Dogs and Fireworks: 7 Easy Ways to Keep Your Pup Calm
Whether it’s the Fourth of July, New Year’s Eve or your friend’s amazing wedding, a fireworks display never ceases to amaze you. But while those pops and sizzles may delight us humans, they can be pretty stressful for dogs, whose incredible hearing can make the sounds even more intense. (Cue: Gwyneth Pawtrow hiding underneath the bed.) Here, seven tips to help your furry friend cope with fireworks.
1. Stay calm
Your lovable pup looks to you for, well, pretty much everything. So watch your body language—try to stay calm and at ease instead of jumping at any loud noises. And remember: a little reassurance (like a treat or two) can go a long way.
2. Plan accordingly
If you know what time the fireworks are happening, plan your dog’s walk and meals beforehand. Take Buster for a stroll before the action starts (make it a nice and long one to tire him out) and consider giving him a bigger meal in the afternoon to help him sleep. (Hey, those party leftovers have to go somewhere.)
3. Prep your home
Some dogs bolt when they’re scared, so make sure your home is properly secured. And while you probably won’t be able to completely block out all the noise, drawing the curtains and putting the TV or radio on can help.
4. Make a safe den
Create a comfortable spot for your pooch to retreat to in case she feels overwhelmed. This can be a cardboard box in her favorite room or even just a bed sheet draped over a chair (a dog fort!). Place some of her favorite toys and treats in the den and don’t try to coax her out if that’s where she decides to hide until the show’s over.
5. Swaddle your pup
Just like how swaddling can make babies feel nice and cozy, your dog might benefit from some extra snuggle pressure, too. ThunderShirt does the work for you by wrapping your pooch in a warm embrace in order to help ease their anxiety.

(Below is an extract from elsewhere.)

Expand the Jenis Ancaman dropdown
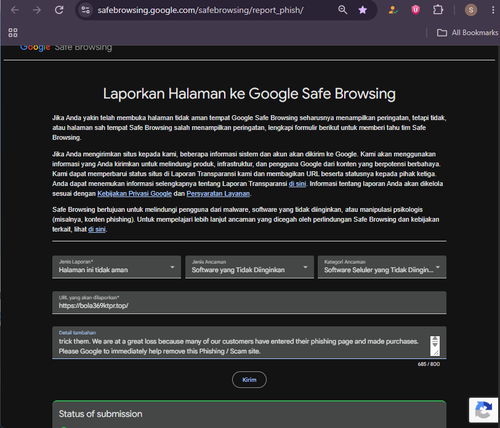The height and width of the screenshot is (428, 500). (x=249, y=267)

And in case the name didn’t give it away, it works for storms too.
6. Talk to your vet
If your dog really can’t handle the fireworks, you may want to consider a puppy Xanax (yep, it’s a real thing). Just remember to consult your vet first before giving your pup medication.
7. Don’t punish your dog
Some dogs react to stress by scratching or digging, but it’s no use punishing them for ruining your favorite cushion—they’re simply reacting to their fear. Instead, focus on altering the emotional response using some of the tips above and the resulting behavior should change as well.